On some of the accounting issues, the company acknowledged it was struggling to respond:
“The materiality of the information presented, coupled with novelty of the accounting issues presented by the daily deal industry, including the challenge of evaluating this industry against the gross versus net criteria in the current guidelines, warrant some deviation from the strict construct of that standard—as has been the case with other industries and registrants. Moreover, the Company would welcome input from the Staff as to other forms of presentation that would provide investors with the requested information in as clear and consistent a manner.”
The company did lay out a fairly dense and detailed legal argument in defense of Mason’s email here:
“Mr. Mason’s e-mail was not a publication or publicity effort. As discussed above, it was a confidential communication not intended for public release, and it contained reminders to refrain from discussing any aspects of the Company’s business during the registration process.”
The company argues, also, that a search of Google News for stories about Groupon after the email leaked produced fewer results than searches before, indicating attention had declined, not increased. It also argued that it was a different case than the Playboy interview given by the Google founders or a New York Times interview by Salesforce.com and should not result in the SEC imposing a “cooling off period” before the IPOs or limiting Mason’s ability to communicate with employees.
Groupon also continued to insist that it was justified in not counting Mason’s stock repurchases as compensation.
After that, the SEC was apparently satisfied with the arguments regarding Mason’s email.
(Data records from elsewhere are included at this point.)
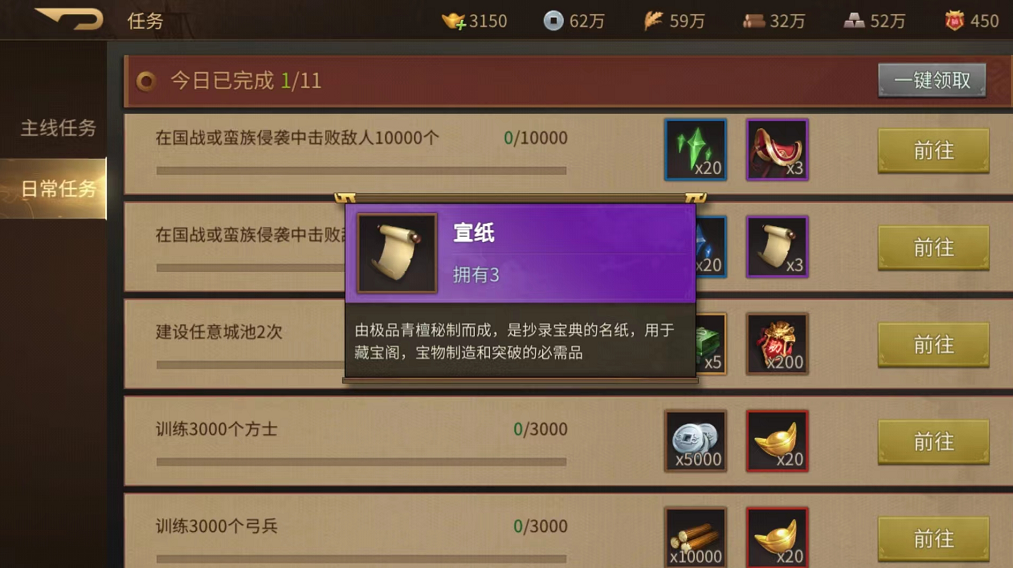
Task: Tap the 宣纸 item thumbnail in popup
Action: (397, 254)
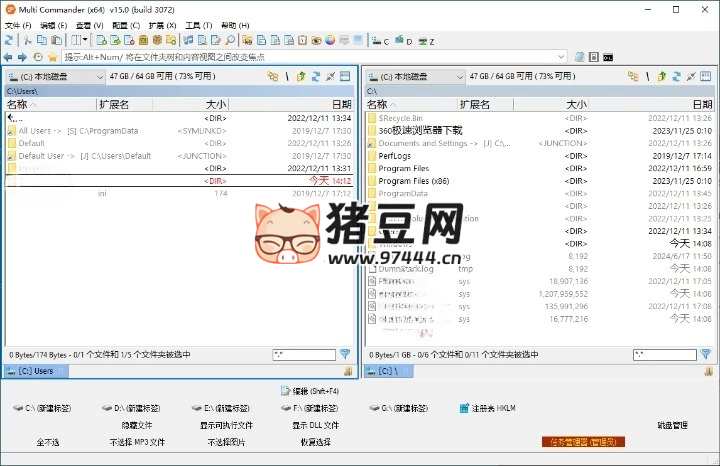Click the refresh icon in main toolbar
Viewport: 720px width, 466px height.
point(9,41)
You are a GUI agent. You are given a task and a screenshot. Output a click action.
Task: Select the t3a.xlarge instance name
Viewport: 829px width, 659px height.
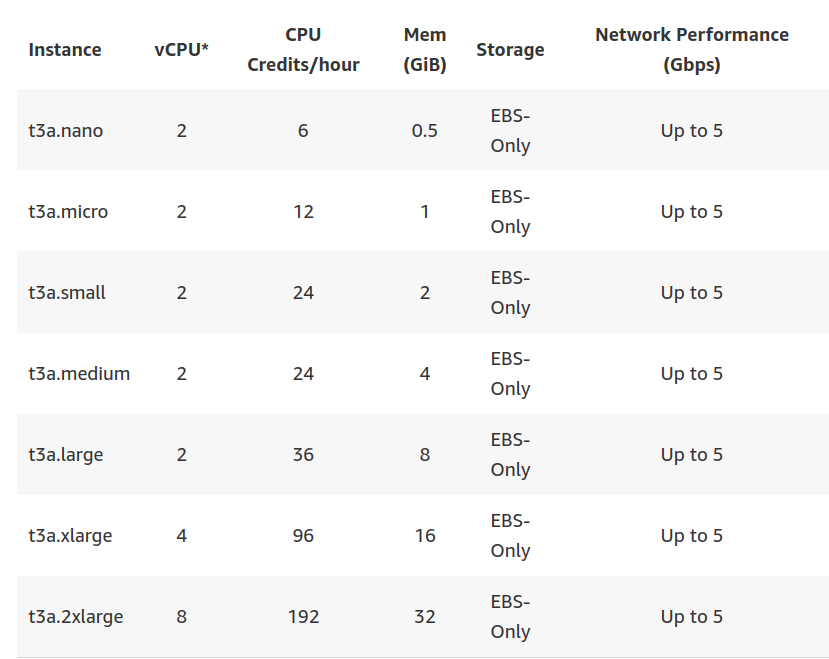click(x=70, y=536)
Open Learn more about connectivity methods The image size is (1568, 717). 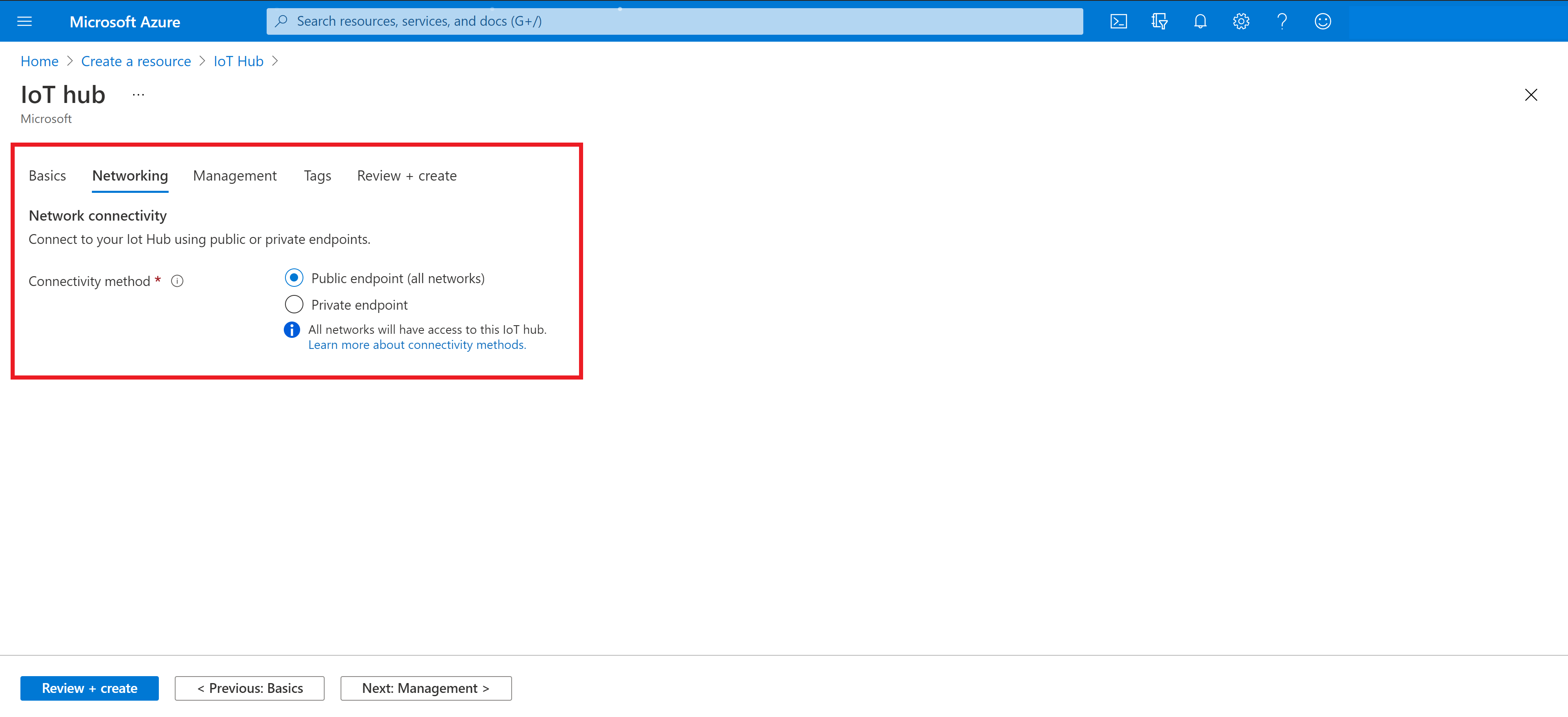tap(417, 344)
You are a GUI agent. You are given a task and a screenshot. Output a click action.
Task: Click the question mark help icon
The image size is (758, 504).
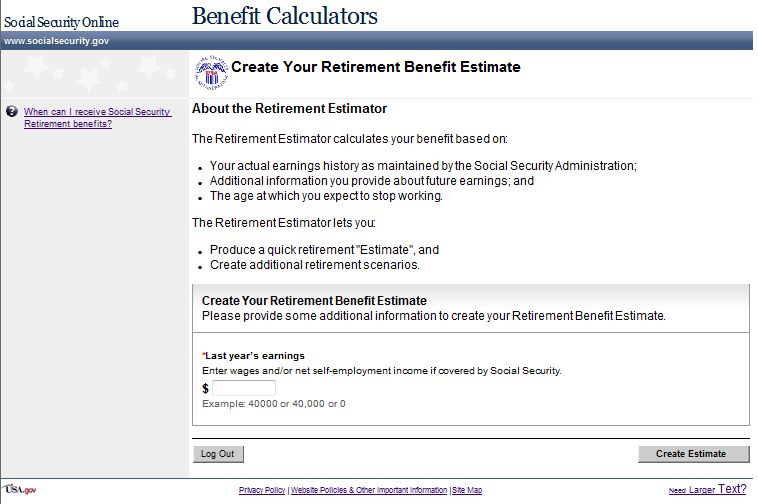tap(11, 112)
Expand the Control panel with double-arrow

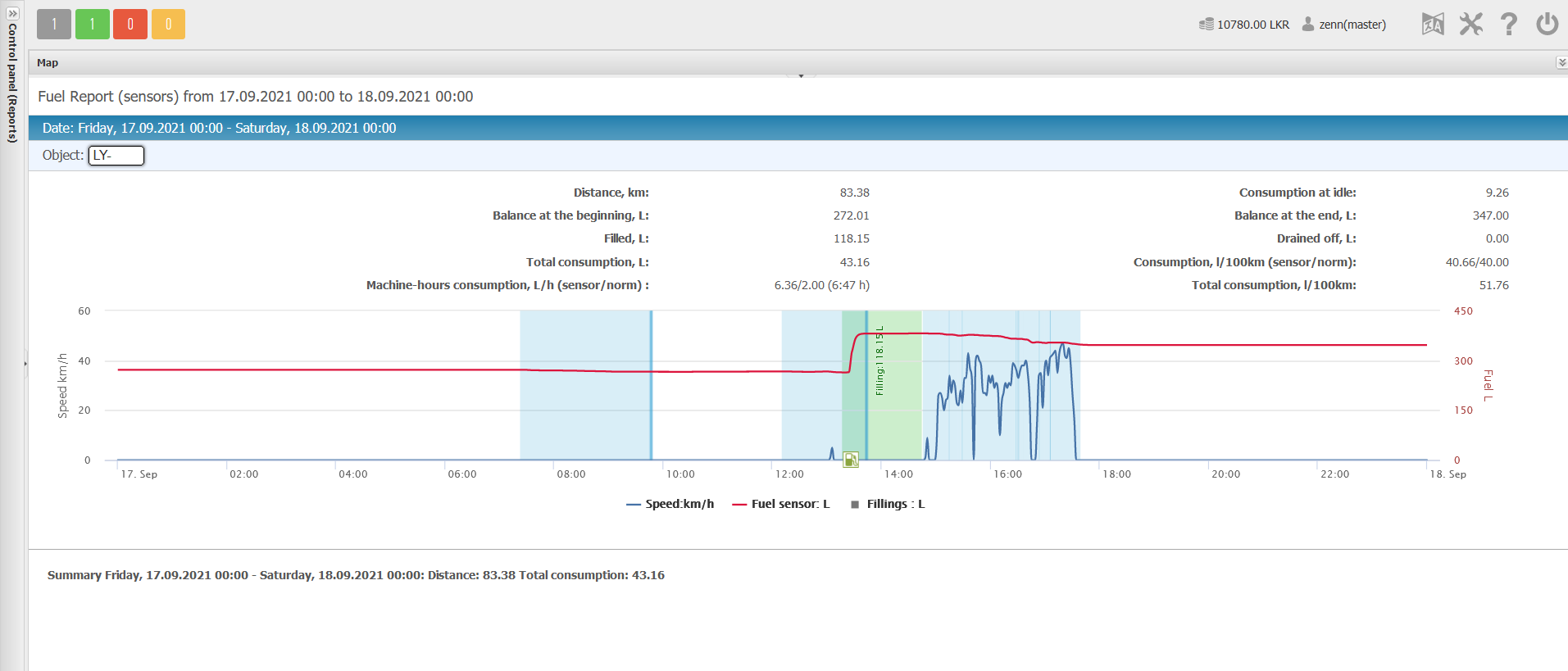coord(12,13)
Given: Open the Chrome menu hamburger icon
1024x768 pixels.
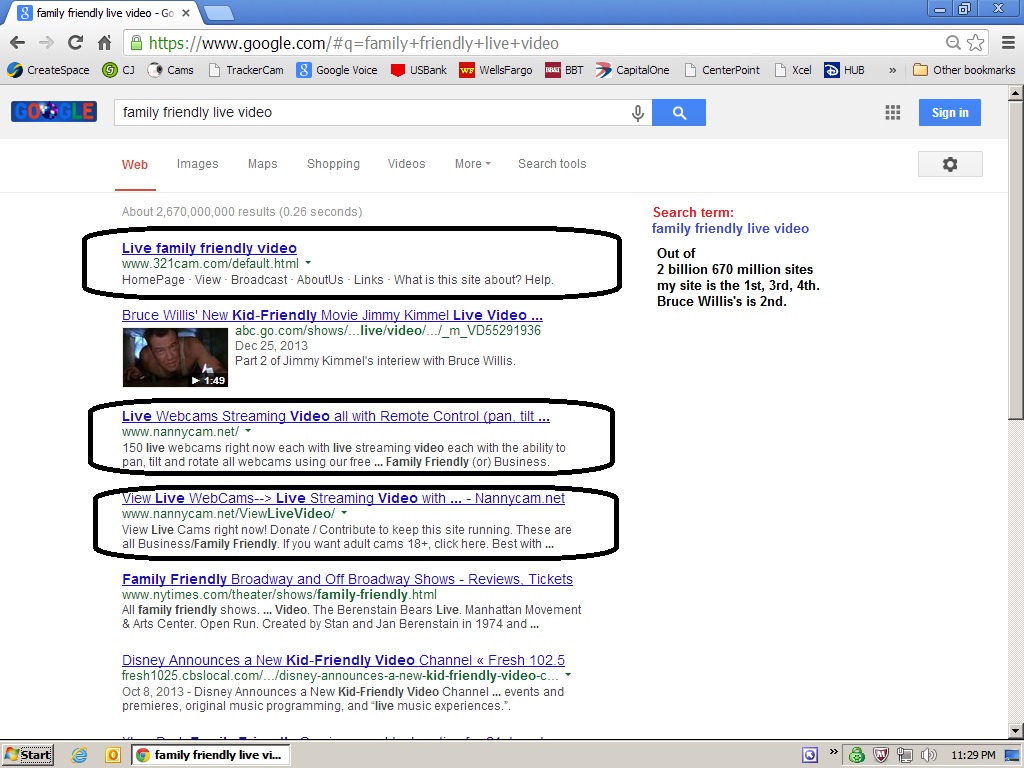Looking at the screenshot, I should 1005,43.
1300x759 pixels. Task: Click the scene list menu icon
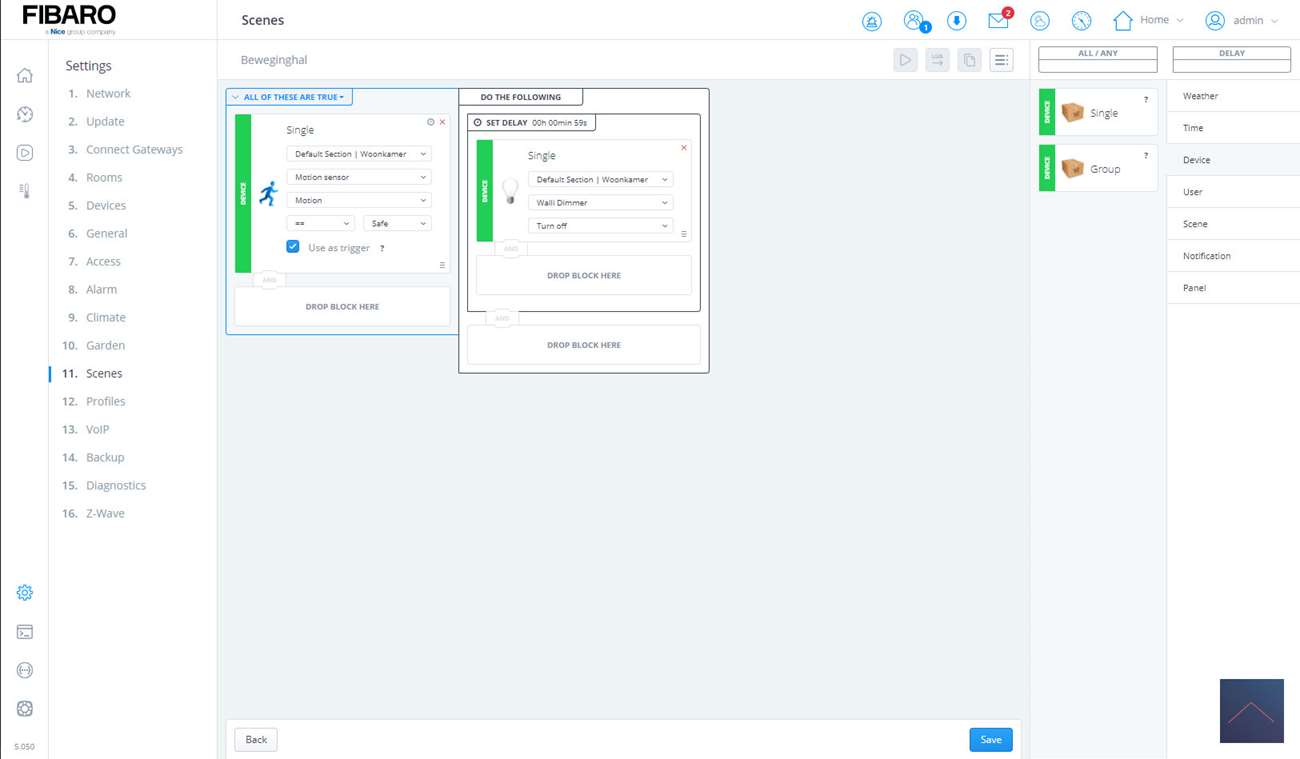[x=1001, y=60]
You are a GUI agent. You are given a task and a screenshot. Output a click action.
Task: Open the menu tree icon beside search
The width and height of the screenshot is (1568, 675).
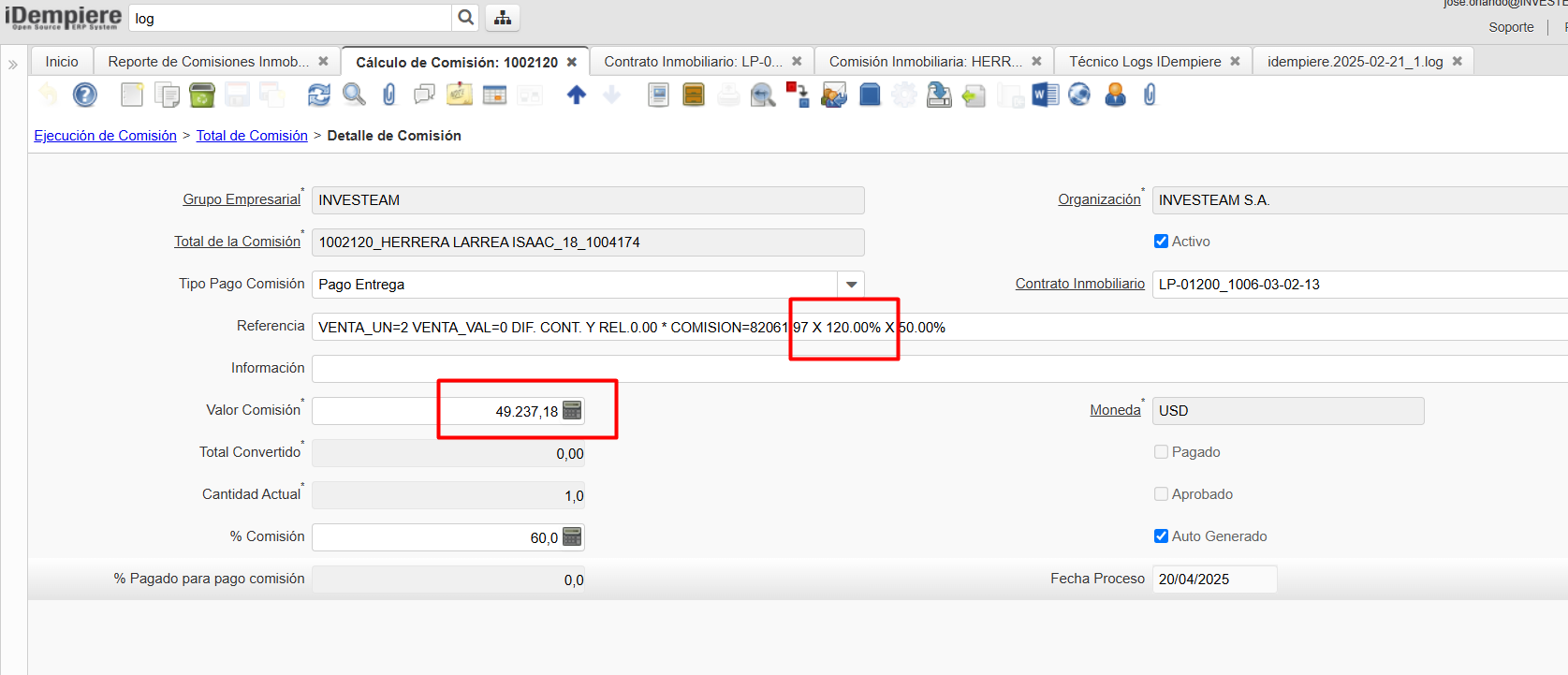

But there was an additional phone call, and several more letters from Groupon and one more from the SEC on Oct. 3 raising more questions about definitions and disclosures.
So, how did this eventually get resolved? Well, apparently, it didn’t. Not exactly. Apparently still in limbo, Groupon filed an official request on Nov. 1 to have its registration declared “effective” even though the SEC might still have issues. There is no response filed from the SEC, though apparently it was granted because Groupon went public on November 4.
Of course, in the wake of the accounting revelations, last week, some are now asking whether the SEC should have allowed the Groupon IPO to go forward. Mason acknowledge he made “bush-league mistakes” before the IPO by misstating revenues. (Though in the exchange of letters with the SEC, Groupon had wanted to correct the mistake by adjusting numbers in the next quarter. The SEC insisted the company explicitly call it a revision, giving greater attention to its error).
But now, it seems, Groupon is in the SEC crosshairs after only a short break. And I can’t imagine the company has earned a lot of trust or goodwill from the agency up to this point. Whether that results in an even rockier review this time around remains to be seen.
While much of the spotlight will fall on Mason, it’s also important to remember that he was guided by a lot of attorneys accountants and investment bankers throughout this process. The company has paid them millions of dollars and fees. An investment that hasn’t provided a very good return.